CVMMNov 14, 2025

Accelerating Controllable Generation via Hybrid-grained Cache

arXiv:2511.11031v11 citationsh-index: 7
Originality Incremental advance
AI Analysis

This work addresses computational bottlenecks in controllable generation for visual content, offering an incremental improvement in efficiency.

The paper tackles the low generation efficiency of controllable generative models by proposing a Hybrid-Grained Cache (HGC) approach, which reduces computational cost by 63% on the COCO-Stuff benchmark while maintaining semantic fidelity within 1.5% degradation.

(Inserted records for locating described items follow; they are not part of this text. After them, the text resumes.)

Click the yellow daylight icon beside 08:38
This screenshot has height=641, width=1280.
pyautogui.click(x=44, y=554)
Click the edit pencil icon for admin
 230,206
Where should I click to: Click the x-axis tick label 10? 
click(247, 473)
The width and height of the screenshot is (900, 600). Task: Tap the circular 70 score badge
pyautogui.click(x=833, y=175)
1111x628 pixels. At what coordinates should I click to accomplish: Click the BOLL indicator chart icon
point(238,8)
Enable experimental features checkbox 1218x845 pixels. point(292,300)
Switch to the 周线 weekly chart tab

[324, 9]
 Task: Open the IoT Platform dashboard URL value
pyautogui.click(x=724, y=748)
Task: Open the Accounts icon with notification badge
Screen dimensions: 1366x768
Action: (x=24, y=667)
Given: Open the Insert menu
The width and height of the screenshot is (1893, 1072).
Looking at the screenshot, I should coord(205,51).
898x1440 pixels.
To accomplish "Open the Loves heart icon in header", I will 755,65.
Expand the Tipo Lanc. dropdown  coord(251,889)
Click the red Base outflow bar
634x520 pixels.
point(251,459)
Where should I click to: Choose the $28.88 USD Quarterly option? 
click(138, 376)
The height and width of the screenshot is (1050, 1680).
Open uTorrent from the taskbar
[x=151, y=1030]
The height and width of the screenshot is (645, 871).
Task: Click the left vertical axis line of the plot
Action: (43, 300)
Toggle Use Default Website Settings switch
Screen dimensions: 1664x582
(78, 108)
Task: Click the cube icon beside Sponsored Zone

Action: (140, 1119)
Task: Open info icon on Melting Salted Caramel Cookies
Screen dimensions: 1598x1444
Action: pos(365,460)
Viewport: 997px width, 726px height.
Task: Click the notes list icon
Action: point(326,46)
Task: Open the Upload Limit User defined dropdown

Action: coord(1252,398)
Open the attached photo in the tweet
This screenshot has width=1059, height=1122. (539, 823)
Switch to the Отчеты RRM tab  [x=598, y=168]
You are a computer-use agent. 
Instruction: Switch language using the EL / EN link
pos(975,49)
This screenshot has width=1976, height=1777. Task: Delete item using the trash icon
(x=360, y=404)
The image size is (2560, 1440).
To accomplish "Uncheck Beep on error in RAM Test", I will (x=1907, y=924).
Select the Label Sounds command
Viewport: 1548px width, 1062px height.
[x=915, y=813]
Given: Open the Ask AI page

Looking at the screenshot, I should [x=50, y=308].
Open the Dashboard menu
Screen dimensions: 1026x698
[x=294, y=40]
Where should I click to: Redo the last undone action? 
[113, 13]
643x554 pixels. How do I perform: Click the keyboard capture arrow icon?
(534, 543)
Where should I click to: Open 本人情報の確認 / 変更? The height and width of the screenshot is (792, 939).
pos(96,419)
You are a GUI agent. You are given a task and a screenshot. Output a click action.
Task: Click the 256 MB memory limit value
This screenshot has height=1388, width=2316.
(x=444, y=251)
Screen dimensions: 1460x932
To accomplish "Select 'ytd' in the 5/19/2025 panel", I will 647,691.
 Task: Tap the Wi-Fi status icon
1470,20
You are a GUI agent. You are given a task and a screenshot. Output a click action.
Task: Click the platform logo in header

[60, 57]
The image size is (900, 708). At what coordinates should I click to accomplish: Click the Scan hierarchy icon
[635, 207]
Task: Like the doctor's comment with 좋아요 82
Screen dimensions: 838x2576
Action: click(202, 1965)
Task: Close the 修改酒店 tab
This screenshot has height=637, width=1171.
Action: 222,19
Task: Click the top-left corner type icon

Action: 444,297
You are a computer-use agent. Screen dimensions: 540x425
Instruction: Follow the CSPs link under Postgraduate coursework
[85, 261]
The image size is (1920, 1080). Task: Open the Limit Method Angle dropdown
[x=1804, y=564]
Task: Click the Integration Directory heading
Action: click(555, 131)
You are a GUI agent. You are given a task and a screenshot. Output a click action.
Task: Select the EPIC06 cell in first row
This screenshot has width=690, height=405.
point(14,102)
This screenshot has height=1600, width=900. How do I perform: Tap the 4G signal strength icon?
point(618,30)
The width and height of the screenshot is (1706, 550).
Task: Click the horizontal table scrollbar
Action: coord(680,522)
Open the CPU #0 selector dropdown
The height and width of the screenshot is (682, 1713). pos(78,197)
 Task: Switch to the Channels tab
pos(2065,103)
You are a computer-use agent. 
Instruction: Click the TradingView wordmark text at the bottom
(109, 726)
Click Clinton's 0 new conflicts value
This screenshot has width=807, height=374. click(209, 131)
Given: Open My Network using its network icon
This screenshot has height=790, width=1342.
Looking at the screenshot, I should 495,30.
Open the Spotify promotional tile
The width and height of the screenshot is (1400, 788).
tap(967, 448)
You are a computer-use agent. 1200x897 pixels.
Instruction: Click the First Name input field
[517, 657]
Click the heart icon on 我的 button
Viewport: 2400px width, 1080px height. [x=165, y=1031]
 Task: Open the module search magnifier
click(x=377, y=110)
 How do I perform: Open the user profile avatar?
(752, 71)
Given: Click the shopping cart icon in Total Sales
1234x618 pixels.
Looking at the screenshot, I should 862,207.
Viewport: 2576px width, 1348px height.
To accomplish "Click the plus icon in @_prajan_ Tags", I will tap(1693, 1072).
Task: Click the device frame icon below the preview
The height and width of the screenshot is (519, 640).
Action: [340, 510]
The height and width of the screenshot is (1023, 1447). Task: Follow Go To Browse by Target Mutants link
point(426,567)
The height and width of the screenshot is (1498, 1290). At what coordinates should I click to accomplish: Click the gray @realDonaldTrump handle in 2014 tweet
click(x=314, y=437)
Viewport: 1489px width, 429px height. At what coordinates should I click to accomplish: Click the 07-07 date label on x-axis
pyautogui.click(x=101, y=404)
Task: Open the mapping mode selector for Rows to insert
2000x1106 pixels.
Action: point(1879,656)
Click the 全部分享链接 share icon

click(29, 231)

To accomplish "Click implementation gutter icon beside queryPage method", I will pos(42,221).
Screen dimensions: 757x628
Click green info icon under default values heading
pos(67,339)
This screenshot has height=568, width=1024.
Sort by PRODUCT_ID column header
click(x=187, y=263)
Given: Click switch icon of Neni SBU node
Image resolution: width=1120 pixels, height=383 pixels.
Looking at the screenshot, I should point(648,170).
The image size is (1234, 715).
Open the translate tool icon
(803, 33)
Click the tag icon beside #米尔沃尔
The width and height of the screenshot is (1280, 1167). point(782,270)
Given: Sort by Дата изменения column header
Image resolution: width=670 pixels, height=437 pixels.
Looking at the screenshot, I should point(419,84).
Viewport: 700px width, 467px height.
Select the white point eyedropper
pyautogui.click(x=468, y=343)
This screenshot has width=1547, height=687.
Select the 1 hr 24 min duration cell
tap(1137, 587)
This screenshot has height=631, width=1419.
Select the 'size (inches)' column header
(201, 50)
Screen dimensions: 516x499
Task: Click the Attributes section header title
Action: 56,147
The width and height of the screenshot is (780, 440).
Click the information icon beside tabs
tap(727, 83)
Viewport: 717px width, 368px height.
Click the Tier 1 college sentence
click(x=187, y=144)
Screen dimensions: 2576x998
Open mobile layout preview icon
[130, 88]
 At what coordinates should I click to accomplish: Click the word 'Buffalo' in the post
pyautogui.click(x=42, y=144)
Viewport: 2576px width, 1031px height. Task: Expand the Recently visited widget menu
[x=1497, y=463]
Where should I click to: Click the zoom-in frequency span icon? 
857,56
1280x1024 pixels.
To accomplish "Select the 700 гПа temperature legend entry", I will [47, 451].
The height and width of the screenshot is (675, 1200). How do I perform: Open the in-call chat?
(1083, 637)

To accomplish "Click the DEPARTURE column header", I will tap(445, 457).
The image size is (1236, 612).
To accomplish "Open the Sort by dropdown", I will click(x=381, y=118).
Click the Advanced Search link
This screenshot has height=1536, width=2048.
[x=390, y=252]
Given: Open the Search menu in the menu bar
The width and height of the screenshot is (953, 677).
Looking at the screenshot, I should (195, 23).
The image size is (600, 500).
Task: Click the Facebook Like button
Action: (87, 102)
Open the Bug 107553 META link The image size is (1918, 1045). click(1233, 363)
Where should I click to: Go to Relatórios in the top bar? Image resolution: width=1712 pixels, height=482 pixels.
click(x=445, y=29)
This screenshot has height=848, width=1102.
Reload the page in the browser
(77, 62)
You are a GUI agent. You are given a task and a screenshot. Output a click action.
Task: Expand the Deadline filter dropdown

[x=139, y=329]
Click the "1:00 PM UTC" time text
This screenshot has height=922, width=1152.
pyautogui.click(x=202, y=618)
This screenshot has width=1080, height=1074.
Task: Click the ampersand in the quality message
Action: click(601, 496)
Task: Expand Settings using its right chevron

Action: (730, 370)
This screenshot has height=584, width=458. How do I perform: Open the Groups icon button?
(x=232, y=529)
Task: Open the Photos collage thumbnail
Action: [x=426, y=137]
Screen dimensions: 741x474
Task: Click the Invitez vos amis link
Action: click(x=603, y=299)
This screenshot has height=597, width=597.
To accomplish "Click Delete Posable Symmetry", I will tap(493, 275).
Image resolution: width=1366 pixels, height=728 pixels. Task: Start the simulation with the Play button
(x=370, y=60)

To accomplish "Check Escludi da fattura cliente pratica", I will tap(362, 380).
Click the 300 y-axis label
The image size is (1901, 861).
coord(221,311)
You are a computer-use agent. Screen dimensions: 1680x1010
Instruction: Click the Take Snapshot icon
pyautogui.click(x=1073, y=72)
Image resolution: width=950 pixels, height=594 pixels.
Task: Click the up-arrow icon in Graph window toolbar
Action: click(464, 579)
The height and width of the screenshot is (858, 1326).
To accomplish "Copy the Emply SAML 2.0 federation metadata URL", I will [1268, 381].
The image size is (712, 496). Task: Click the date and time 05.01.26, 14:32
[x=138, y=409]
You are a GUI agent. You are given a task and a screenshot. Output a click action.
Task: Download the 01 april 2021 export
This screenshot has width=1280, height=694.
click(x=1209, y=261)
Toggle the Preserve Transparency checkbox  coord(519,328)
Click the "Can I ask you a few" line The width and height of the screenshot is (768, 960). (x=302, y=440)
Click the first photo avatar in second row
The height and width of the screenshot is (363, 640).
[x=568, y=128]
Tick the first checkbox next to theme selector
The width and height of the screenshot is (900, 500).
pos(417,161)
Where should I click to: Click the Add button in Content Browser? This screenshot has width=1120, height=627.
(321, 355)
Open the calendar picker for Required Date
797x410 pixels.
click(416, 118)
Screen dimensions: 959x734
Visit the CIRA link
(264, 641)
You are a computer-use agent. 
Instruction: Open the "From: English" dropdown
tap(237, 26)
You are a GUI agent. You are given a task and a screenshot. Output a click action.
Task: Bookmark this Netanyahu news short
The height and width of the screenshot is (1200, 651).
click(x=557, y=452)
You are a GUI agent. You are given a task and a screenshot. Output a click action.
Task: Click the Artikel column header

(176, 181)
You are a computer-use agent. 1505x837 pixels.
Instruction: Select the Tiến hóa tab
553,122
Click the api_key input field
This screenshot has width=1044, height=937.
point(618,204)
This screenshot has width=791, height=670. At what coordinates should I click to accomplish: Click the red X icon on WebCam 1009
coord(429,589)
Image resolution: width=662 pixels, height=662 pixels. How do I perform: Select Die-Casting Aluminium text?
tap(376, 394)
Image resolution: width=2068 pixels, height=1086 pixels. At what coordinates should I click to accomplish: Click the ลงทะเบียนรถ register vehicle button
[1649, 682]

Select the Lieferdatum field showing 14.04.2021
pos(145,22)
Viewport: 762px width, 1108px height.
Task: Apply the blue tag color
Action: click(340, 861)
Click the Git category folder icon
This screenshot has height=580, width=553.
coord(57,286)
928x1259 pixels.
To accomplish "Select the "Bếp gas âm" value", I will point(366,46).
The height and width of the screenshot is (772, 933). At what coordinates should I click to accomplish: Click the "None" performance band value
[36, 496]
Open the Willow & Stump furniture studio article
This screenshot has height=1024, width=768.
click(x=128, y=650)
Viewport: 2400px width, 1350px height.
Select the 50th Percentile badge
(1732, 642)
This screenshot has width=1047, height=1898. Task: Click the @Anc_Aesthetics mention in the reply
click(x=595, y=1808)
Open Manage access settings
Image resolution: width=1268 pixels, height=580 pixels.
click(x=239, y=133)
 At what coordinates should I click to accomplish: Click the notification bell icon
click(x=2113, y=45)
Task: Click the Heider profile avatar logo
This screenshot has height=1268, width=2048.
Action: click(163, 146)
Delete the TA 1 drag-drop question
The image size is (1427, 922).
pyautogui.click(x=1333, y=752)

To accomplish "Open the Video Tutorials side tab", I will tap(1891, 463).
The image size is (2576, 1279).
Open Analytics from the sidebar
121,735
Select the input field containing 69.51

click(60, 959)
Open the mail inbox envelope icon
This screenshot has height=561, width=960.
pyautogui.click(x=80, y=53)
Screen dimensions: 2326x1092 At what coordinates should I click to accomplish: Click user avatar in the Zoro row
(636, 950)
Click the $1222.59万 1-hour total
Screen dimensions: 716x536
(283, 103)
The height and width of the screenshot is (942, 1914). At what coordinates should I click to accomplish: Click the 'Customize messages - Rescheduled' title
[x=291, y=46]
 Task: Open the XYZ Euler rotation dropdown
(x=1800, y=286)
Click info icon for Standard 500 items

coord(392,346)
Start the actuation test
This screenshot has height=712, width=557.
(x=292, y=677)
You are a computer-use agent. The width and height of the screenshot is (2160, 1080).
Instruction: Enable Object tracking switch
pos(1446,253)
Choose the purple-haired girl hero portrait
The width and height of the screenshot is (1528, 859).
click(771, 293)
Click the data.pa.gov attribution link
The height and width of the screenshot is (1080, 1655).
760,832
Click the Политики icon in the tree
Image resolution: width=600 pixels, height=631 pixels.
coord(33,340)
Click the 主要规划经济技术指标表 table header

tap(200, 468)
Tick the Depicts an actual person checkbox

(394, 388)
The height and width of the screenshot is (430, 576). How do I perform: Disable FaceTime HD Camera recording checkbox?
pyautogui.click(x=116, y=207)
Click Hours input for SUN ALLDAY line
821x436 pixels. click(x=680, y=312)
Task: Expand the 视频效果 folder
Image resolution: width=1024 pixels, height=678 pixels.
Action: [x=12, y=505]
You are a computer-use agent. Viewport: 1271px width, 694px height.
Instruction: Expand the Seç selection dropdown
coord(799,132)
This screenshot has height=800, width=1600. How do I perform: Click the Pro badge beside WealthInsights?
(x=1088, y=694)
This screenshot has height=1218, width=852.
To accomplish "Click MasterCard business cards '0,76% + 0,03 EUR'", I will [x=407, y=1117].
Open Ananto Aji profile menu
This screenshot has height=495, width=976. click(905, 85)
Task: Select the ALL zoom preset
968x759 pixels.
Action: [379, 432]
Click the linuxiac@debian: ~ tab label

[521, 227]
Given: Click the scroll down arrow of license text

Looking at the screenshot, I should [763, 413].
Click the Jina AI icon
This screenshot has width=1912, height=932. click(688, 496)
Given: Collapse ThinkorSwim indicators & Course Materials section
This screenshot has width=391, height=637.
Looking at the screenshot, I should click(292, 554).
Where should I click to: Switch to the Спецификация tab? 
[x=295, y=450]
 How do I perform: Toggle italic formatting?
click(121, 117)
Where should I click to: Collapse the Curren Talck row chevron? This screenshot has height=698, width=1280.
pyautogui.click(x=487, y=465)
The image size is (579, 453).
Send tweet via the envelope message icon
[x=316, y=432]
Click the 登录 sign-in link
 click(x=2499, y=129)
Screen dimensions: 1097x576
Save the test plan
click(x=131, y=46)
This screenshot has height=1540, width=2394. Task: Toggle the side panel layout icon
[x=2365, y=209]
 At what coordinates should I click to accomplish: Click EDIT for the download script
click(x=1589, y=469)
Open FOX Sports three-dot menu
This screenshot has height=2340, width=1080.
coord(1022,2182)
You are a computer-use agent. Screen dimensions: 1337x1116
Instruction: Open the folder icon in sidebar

Controllable generative models have been widely used to improve the realism of synthetic visual content. However, such models must handle control conditions and content generation computational requirements, resulting in generally low generation efficiency. To address this issue, we propose a Hybrid-Grained Cache (HGC) approach that reduces computational overhead by adopting cache strategies with different granularities at different computational stages. Specifically, (1) we use a coarse-grained cache (block-level) based on feature reuse to dynamically bypass redundant computations in encoder-decoder blocks between each step of model reasoning. (2) We design a fine-grained cache (prompt-level) that acts within a module, where the fine-grained cache reuses cross-attention maps within consecutive reasoning steps and extends them to the corresponding module computations of adjacent steps. These caches of different granularities can be seamlessly integrated into each computational link of the controllable generation process. We verify the effectiveness of HGC on four benchmark datasets, especially its advantages in balancing generation efficiency and visual quality. For example, on the COCO-Stuff segmentation benchmark, our HGC significantly reduces the computational cost (MACs) by 63% (from 18.22T to 6.70T), while keeping the loss of semantic fidelity (quantized performance degradation) within 1.5%.